No período compreendido entre 17 de junho a 16 de julho de 1985, uma pesquisa de opinião pública feita pela Toledo & Associados analisou dados levantados junto a um universo de 252 pessoas em vários bairros da capital paulista. O resultado expresso em relatório concluiu que “a imagem dos políticos estava desacreditada e vinculada à corrupção, empreguismo, promessas não cumpridas, falta de seriedade e incompetência”.
A grande informação trazida pela pesquisa, segundo seus coordenadores, foi a constatação de que existia um abismo entre a realidade e as necessidades do povo e aquilo que ele esperava e requeria da ação política. O povo, conforme o relatório queria coisas mais concretas como saúde, educação, bem-estar, segurança, alimentação. Ao mesmo tempo, os dados mostravam que a população não acreditava nos políticos, mas era guiada por um fator muito forte: a esperança.

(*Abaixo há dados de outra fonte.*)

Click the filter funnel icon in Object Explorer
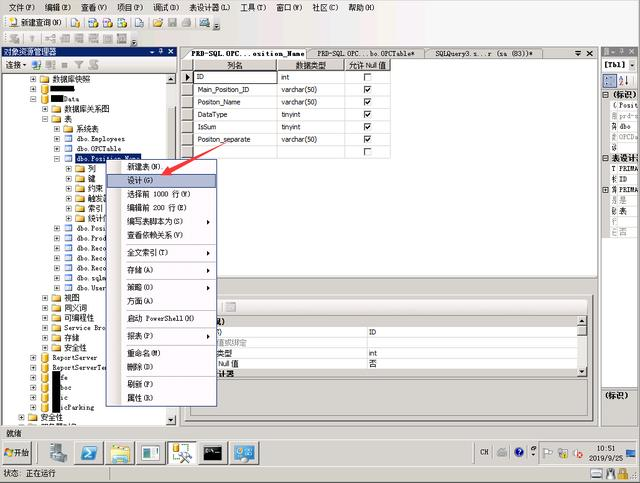The image size is (640, 483). tap(79, 65)
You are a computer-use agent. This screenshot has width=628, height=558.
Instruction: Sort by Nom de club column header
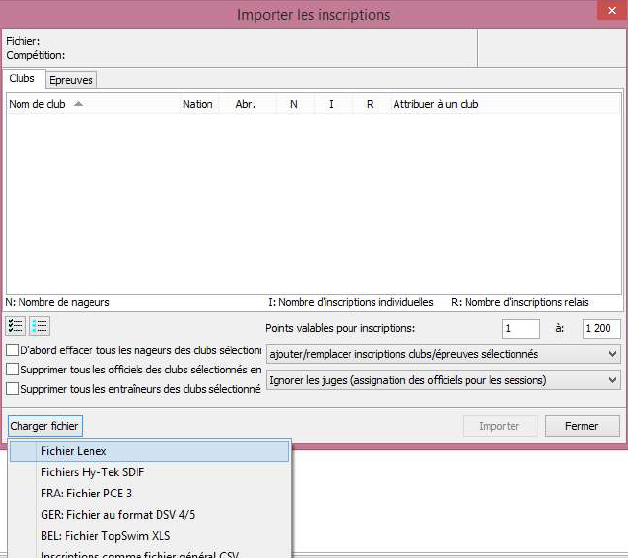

A pesquisa refletia também a incompetência do Executivo conjugada à anemia das estruturas de representação, como partidos políticos e o Legislativo, incapazes de cumprir adequadamente seu papel de mediação entre sociedade civil e Estado.
Acrescente-se que o comércio da política nunca fora tão exacerbado e os partidos políticos tão descaracterizados como no período anterior às eleições de 1986. Tais agremiações se tornaram clubes de interesses onde se acentuou o oportunismo da troca de siglas, o acerto de interesses pessoais, o objetivo do poder pelo poder, a ausência de qualquer ideologia, princípio ou disciplina. Coisa que não mudou até hoje e até se agravou.
No desamparo dos órgãos oficiais, na escassez de recursos econômicos e políticos, a grande massa composta pela pobreza ia fornecendo a matéria-prima para a eclosão de lideranças populistas, típicas do terceiro-mundo, aqueles médiuns do psiquismo coletivo tribal capazes de oferecer o prazer da identidade e acender a chama da esperança.
Um pulo no tempo e chegamos em 1989. Assistia-se ao fim do governo Sarney onde, conforme a expressão do sociólogo Helio Jaguaribe, era evidente a “canibalização do Estado Brasileiro”. Essa situação vinha à tona através da imprensa, que destacando as performances dos poderes Executivo e Legislativo colaborava para a formação de uma opinião pública capaz de vincular à classe política antivalores como desonestidade, irresponsabilidade, corrupção, parasitismo e incompetência.
Porém, a insatisfação latente não levou o povo a se manifestar a não ser quando liderado, como no caso das “diretas-já” ou do “fora Collor”. É que sempre nos faltou cultura cívica, o que explica nossa leniência com a corrupção, a ausência de espírito público, o individualismo, a falta de noção de direitos e deveres. Mesmo porque, as autoridades que deviam dar exemplo, nunca deram e somos conhecidos como o país da impunidade onde, como se dizia na América espanhola, “La ley se acata, pero no se cumple”.
Diante desta sintética recordação histórica se pode afirmar que junho de 2013 foi o mês do espanto. Espantaram-se os políticos de todos os partidos, despencou a popularidade da espantada presidente da República, o Congresso espantadíssimo aprovou á toque de caixa projetos parados ou esquecidos, quando milhares de brasileiros de todas as classes sociais foram às ruas reivindicar qualidade de serviços públicos, especialmente, os da saúde e da educação, clamar contra a corrupção e contra os gastos da Copa, pedir o fim da PEC 37. Foi uma inédita e verdadeira explosão de consciência cívica que percorreu o Brasil de ponta a ponta, sem lideranças, sem partidos e pacificamente.
Os jovens de esquerda que andam de carro e que fizeram passeata contra o aumento de vinte centavos no preço dos ônibus, não podiam imaginar o que viria depois do seu protesto. E, no espanto geral, ninguém conseguia explicar o fenômeno que não se enquadrava nos estudos sociológicos clássicos sobre massa.
Quem melhor explicou a causa da inusitada reação popular foi o jornalista Juan Arias, do El País. O que houve, disse ele, foi “a falência múltipla das instituições”. Acrescento que quando a economia vai mal como agora não há governo que aguente, muito menos o atual com sua propaganda enganosa que não resiste a uma ida das donas de casa ao supermercado. Também ajudaram na convocação das massas as redes sociais. Mas, essa ajuda deve ser entendida levando-se em conta a saturação popular diante dos descalabros governamentais.
Portanto, o gigante adormecido acordou. A maioria da população não pode continuar o tempo todo nas ruas, mas um avanço enorme na cidadania dos brasileiros foi dado. Percebeu-se, finalmente, que o Brasil paradisíaco não existe.
Se a consciência popular aflorada vai apagar, não se sabe. Lula já está em forte campanha e pode enganar de novo. Em todo caso, não é impossível se ouvir novamente: “Vem pra rua”. Os políticos que se cuidem.